SET TASKS —
1. Name every recurrent human rights concern that the Digital State course outline lists.
2. According to the Digital State course outline, whose human rights does the Digital State particularly endanger?
3. Reproduce the passage of the Digital State course outline from "Principal topics will" to "human rights risks." word for word.

-- Start DOCUMENT EXTRACT --

Principal topics will include:
- The key characteristics of the Digital State, its appeal and how it differs from its predecessor.
- Digital State case studies from a diverse array of countries and political systems in areas such as criminal justice, immigration, identification and social protection and their specific, contextualized, human rights risks.
- The Digital State and recurrent human rights concerns, including: access barriers, lack of transparency, lack of reason-giving, discrimination, alienation and challenges related to redress and accountability.
- The role of the private sector in designing, enabling and profiting from the Digital State and the ascendancy of Big Tech and its challenge to the State, law and human rights.
- The response to the Digital State by UN human rights mechanisms and global human rights standard-setting relevant to the Digital State.
- Litigating the Digital State and non-judicial advocacy strategies by human rights and social justice organizations and movements.
- Fulfilling human rights in the 21st century: embracing the Digital Welfare State?
Intended learning outcomes
A student who has successfully completed this subject will:
- Have a sophisticated understanding of the digital transformation of the State and some of the main human rights challenges posed by the Digital State.
- Have a sophisticated understanding of the legal, political and practical challenges ensuring human rights accountability in the Digital State.
- Understand how the Digital State poses a particular danger to the human rights of those individuals living in poverty or who are otherwise marginalized in society.

-- End DOCUMENT EXTRACT --
-- Start PROVIDED MATERIAL --

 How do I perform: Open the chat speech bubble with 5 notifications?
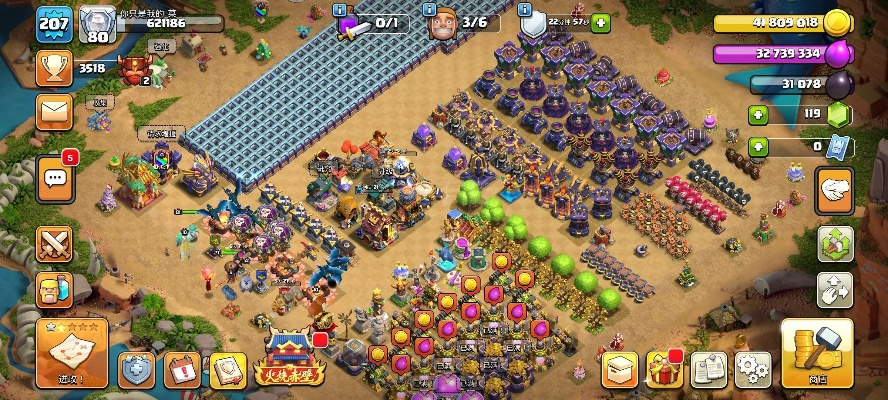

-- End PROVIDED MATERIAL --

ANSWERS BY TASK —
1.
- Access barriers
- Lack of transparency
- Lack of reason-giving
- Discrimination
- Alienation
- Challenges related to redress and accountability

2. Those of individuals living in poverty or who are otherwise marginalized in society.

3.
Principal topics will include:
- The key characteristics of the Digital State, its appeal and how it differs from its predecessor.
- Digital State case studies from a diverse array of countries and political systems in areas such as criminal justice, immigration, identification and social protection and their specific, contextualized, human rights risks.